The gross domestic product (GDP) for January-March will be released hours ahead of the central bank’s rate decision. The results are expected to show a vast rise in the growing economy of the Southeast Asian country.
Moreover, the country’s $314 billion economy was forecast to have grown an annual 6.8 percent in the first quarter. This was faster than the 6.5 percent in the last quarter of the previous year, which lead the country to its 77th quarter of steady growth.
On the other hand, economists believe that the current economic conditions and rise in commodity prices are ripe for a rate hike.
Noelan Arbies, an economist at HSBC in Hong Kong, stated that they expect the Philippine Central Bank (BSP) to hike its policy rate by 25 basis points (bp) at the upcoming meeting to defend its inflation target and to keep inflation expectations anchored.
If it happens, the Philippines would be the third country, after Malaysia and Singapore, to tighten its policy this year. The country kept its policy settings unchanged since a 25 basis point rate increase in September 2014.
Furthermore, the increase may support the Philippine peso temporarily, said Chidu Narayanan, an economist at Standard Chartered Bank in Singapore. He added that the structural drivers of medium-term peso weakness remain intact.

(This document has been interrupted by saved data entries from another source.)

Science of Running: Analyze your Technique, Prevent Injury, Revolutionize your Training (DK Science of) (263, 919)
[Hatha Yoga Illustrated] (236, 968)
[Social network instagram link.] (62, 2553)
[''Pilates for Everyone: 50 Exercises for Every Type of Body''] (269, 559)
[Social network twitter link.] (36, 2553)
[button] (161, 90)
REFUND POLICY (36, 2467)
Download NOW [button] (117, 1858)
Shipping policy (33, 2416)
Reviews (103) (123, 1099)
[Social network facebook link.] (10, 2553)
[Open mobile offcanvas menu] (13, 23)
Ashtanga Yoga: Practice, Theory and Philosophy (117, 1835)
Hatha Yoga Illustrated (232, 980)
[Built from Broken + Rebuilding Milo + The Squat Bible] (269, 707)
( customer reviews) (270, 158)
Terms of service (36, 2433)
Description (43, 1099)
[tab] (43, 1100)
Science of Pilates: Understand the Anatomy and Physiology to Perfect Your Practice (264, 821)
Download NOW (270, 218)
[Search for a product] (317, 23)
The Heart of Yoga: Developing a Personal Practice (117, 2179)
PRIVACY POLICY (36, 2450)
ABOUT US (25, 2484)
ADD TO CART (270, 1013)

The Philippine peso has dropped 4 percent since the start of the year.
Inflation Rise, Government Programs
The Philippines’ inflation rate may reach the central bank’s target, the International Monetary Fund (IMF) said.

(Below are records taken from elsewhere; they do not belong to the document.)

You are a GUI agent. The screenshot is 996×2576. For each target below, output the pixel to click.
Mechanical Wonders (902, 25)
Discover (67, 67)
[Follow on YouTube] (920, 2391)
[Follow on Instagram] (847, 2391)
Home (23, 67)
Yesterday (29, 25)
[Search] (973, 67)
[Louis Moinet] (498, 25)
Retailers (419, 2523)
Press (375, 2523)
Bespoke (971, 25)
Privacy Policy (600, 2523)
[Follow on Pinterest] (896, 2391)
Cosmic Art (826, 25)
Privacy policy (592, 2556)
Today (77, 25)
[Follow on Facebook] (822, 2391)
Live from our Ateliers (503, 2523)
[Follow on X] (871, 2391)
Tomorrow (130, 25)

“Inflation should remain within the target band, but the authorities will need to watch carefully for building inflation pressure, as well as rapid credit growth,” the IMF said in its latest Asia-Pacific regional economic outlook.
Last week, the government reported that inflation rose 4.5 percent year-on-year in April. It was its fastest pace in at least five years. The figure brought the year-to-date tally to 4.1 percent, overlapping the Philippine Central Bank’s 2-4 percent target range.
The IMF, under the rebased index, expects inflation to overshoot the central bank’s target to average 4.2 percent in 2018; and cooling down to 3.8 percent in 2019.
The “Build, Build, Build” program of Philippine president Rodrigo Duterte has contributed to the peso’s weakness. The program will be focusing on the modernization of the Philippines’ infrastructure sector.
The program has led to a rise in imports, which has widened the Philippines’ trade and current account deficits. However, the infrastructure projects contributed for the country’s stellar performance in the recent years.
Another is the administration’s law on tax reform. The reform lowers personal income taxes while rising excise levies on fuel and cigarettes. The IMF noted that inflation picked up “owing to the temporary effects of tax reform implementation and higher energy prices.” They referred to the Tax Reform for Acceleration and Inclusion (TRAIN) Act.
The two, among others, contributed for the recent jump in prices of widely used goods and services.